Ryan Weber to the 60-day: This one was kind of expected. Kid Pitcher just doesn’t seem to be getting any better. This is more of a Tacoma Problem, now that some of Seattle’s rotation seems to be on the mend and Christian Bergman and Sam Gaviglio have acquitted themselves well, but it still sucks for Tacoma to have a rotation that’s basically Andrew Moore and Dial-a-Pitcher (literally, they are dialing the phone to get pitchers flown in during games). Mild pain for the Mariners, severe for the Rainiers.

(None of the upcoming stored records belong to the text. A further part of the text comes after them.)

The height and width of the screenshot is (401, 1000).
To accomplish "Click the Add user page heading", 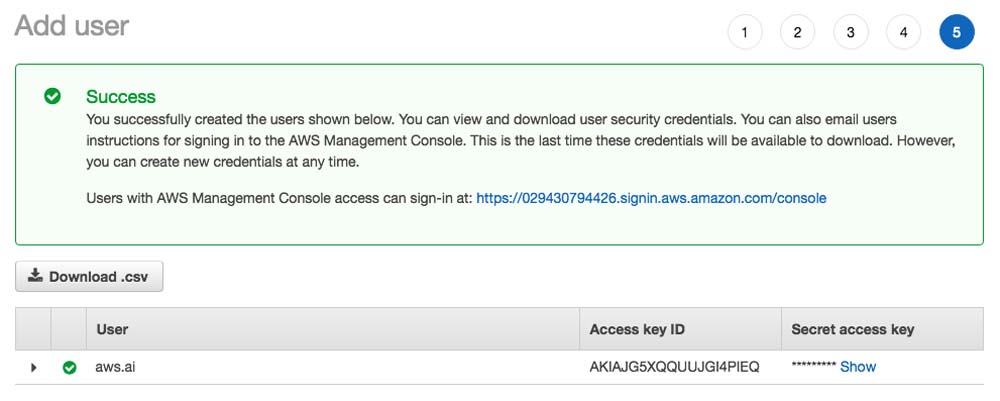I will pos(71,25).
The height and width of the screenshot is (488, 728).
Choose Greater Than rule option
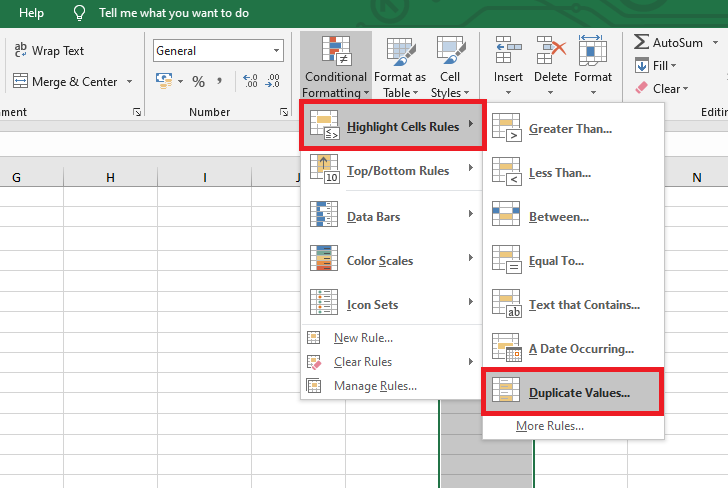click(x=570, y=128)
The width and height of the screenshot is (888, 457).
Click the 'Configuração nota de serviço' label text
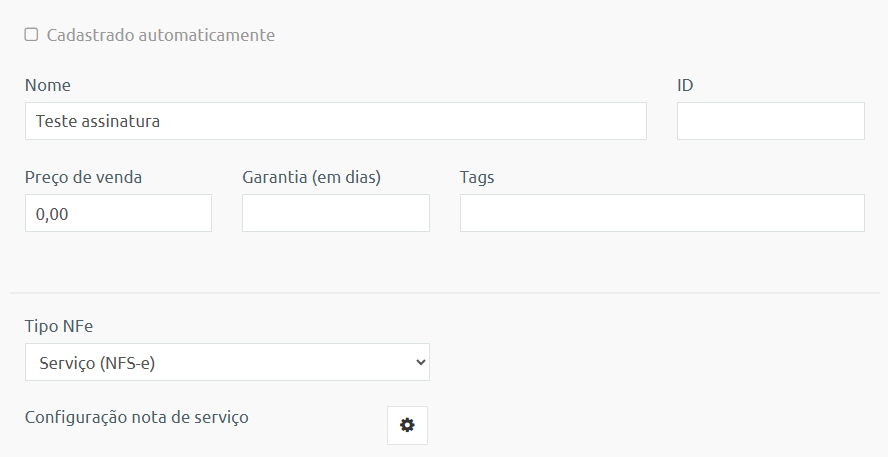pos(136,417)
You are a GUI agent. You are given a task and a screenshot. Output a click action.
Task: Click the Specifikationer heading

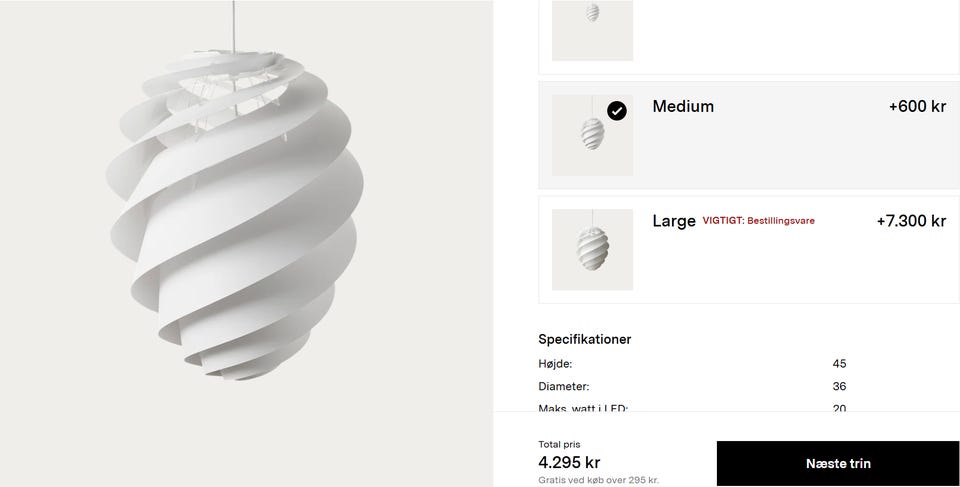[585, 339]
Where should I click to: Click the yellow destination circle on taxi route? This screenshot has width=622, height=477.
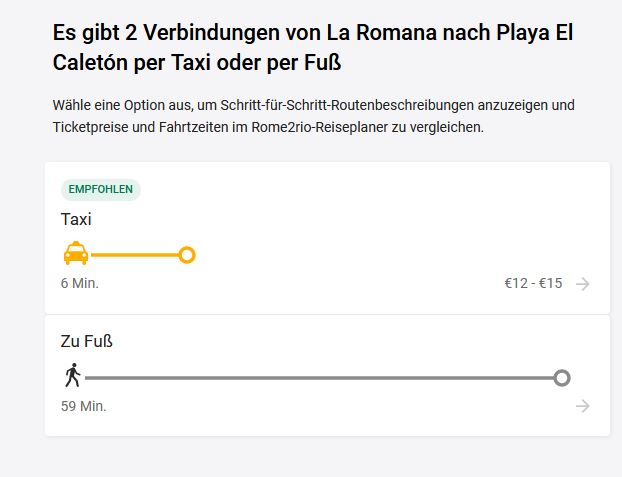[x=186, y=255]
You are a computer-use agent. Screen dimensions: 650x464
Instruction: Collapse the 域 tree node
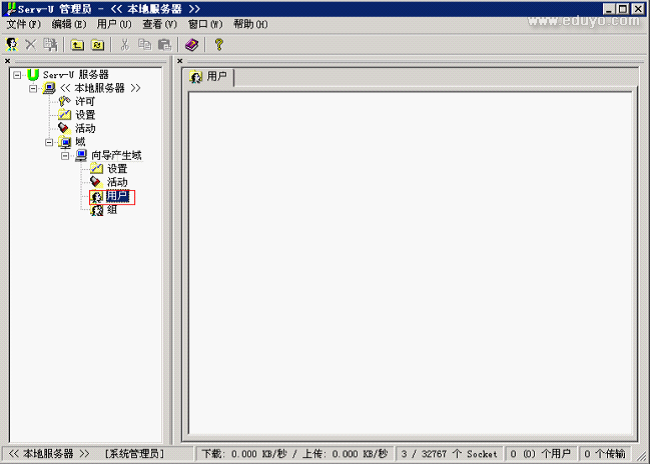(x=49, y=142)
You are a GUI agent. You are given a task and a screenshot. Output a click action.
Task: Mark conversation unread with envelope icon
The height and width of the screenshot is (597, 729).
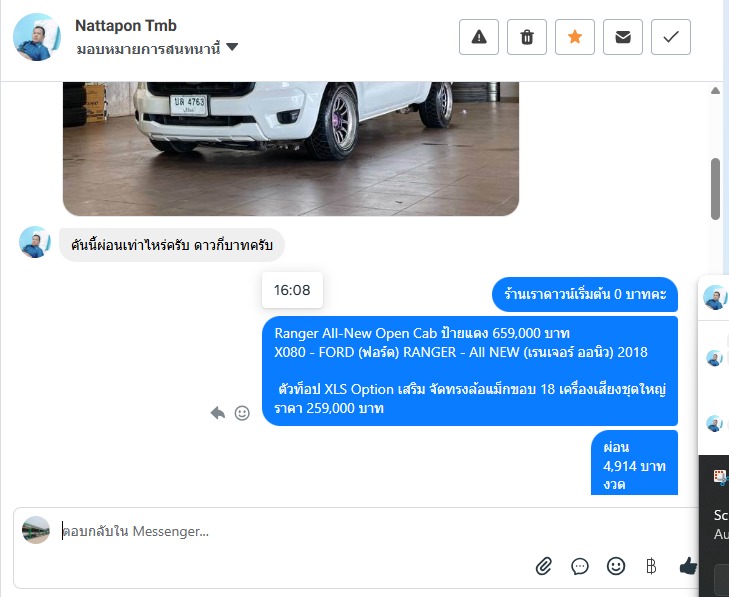coord(623,37)
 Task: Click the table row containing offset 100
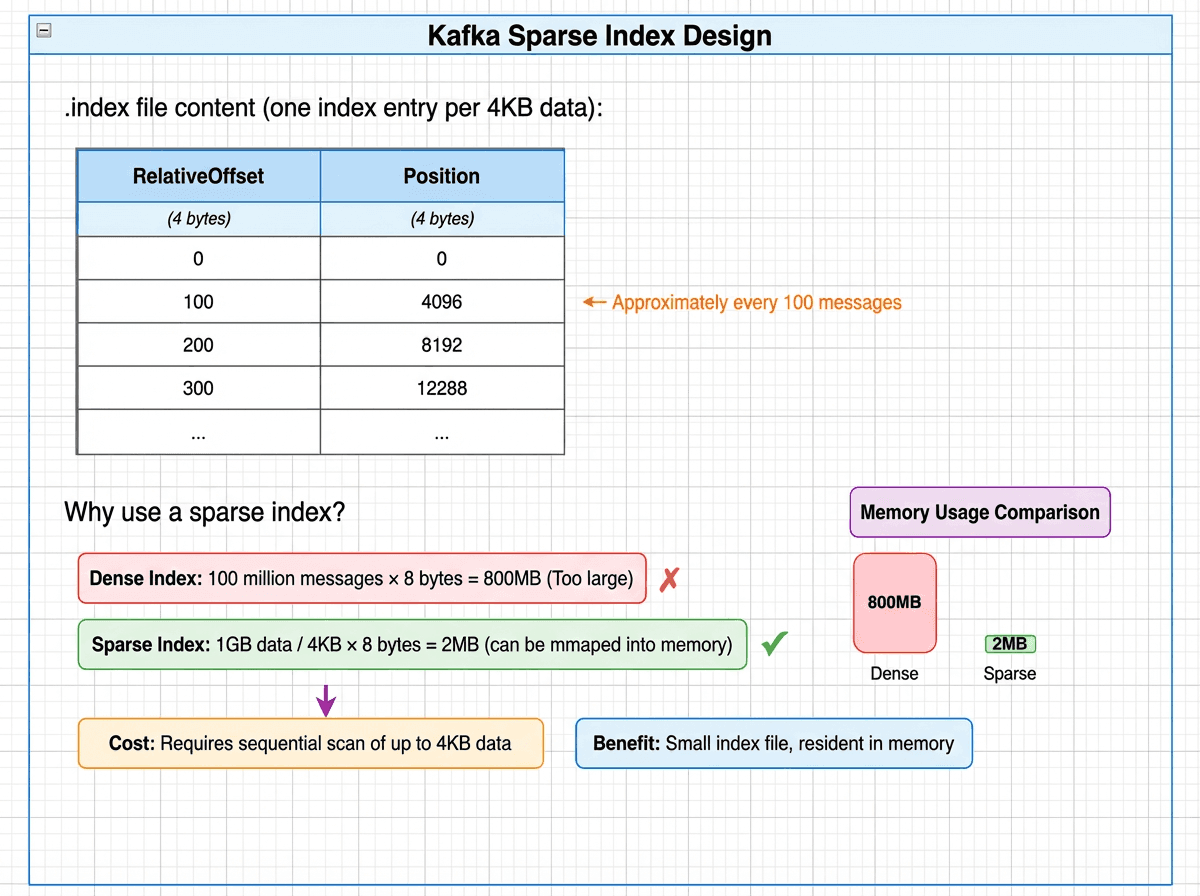click(x=198, y=301)
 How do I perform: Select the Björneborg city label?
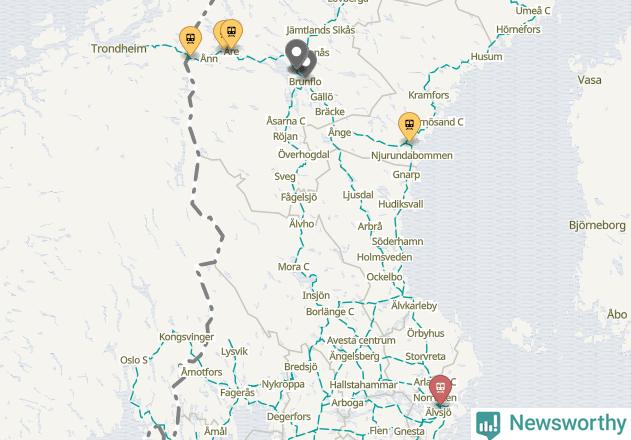[x=597, y=225]
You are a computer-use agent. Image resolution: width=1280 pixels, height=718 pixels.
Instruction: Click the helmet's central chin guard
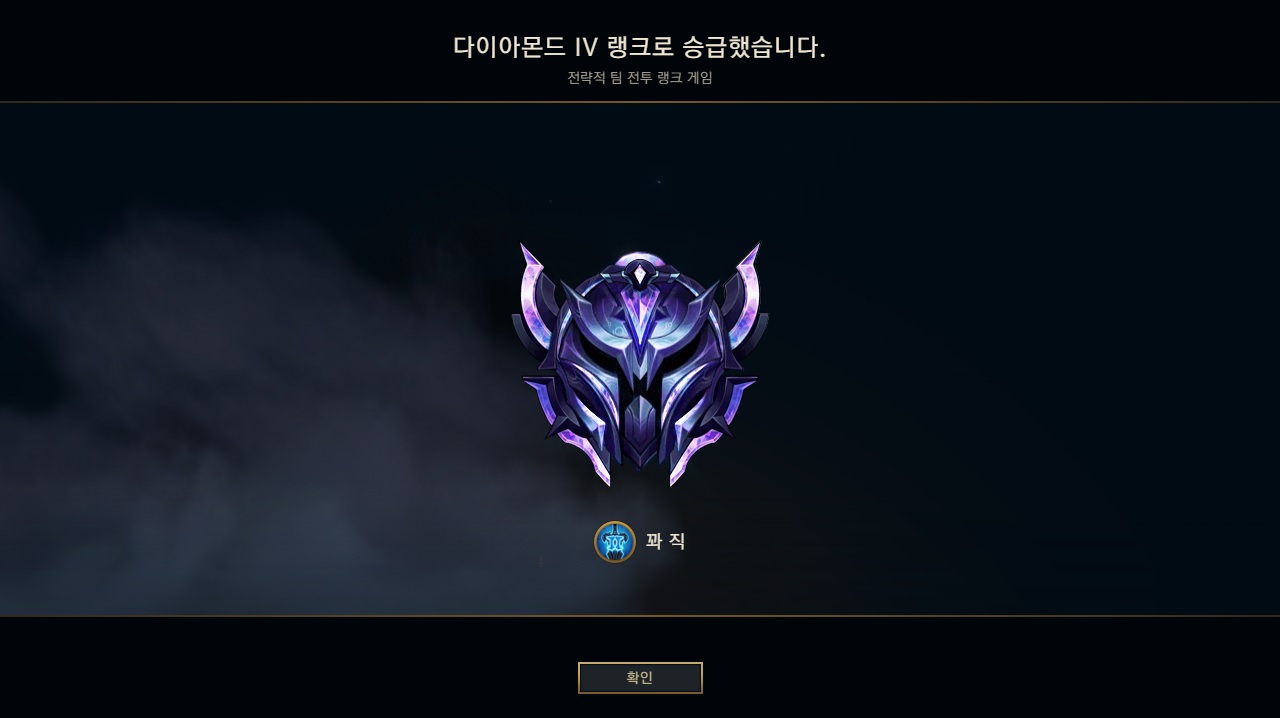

Andrew Aplin DFA’d: I generally believe there’s a method to Jerry’s mad transactioning, but I and several people I spoke to just did not get the Aplin move at all. The organization is already lousy with athletic, speedy outfielders, and putting Aplin in Triple-A seemingly blocked AA’s Chuck Taylor and Ian Miller from being promoted, both of whom are having strong seasons for Arkansas. Dario Pizzano was sent down to make space for Aplin in the already-crowded Tacoma outfield. Worse, space was made for Aplin on the 40-man by DFA’ing Chris Heston. Thinking they could sneak Heston through waivers was a wild miscalculation, as pitcher injuries are popping up across the league like weeds, and the injury-ravaged Dodgers snapped him right up. This move was a total fail and while it might not have drastic echoes at the MLB level, it certainly messed things up in the minors, and shorted the Rainiers a useful pitcher. What’s more concerning than the move itself is how misjudged it felt, which makes me very red sad face.